Segment Start: Data provided
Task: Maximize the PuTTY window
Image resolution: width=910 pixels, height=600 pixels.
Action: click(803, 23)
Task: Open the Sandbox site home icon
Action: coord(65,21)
Segment End: Data provided
# What needs to be done
Copy the data exactly as it was presented.

# Exercise response
Task: Maximize the PuTTY window
Image resolution: width=910 pixels, height=600 pixels.
Action: click(803, 23)
Task: Open the Sandbox site home icon
Action: coord(65,21)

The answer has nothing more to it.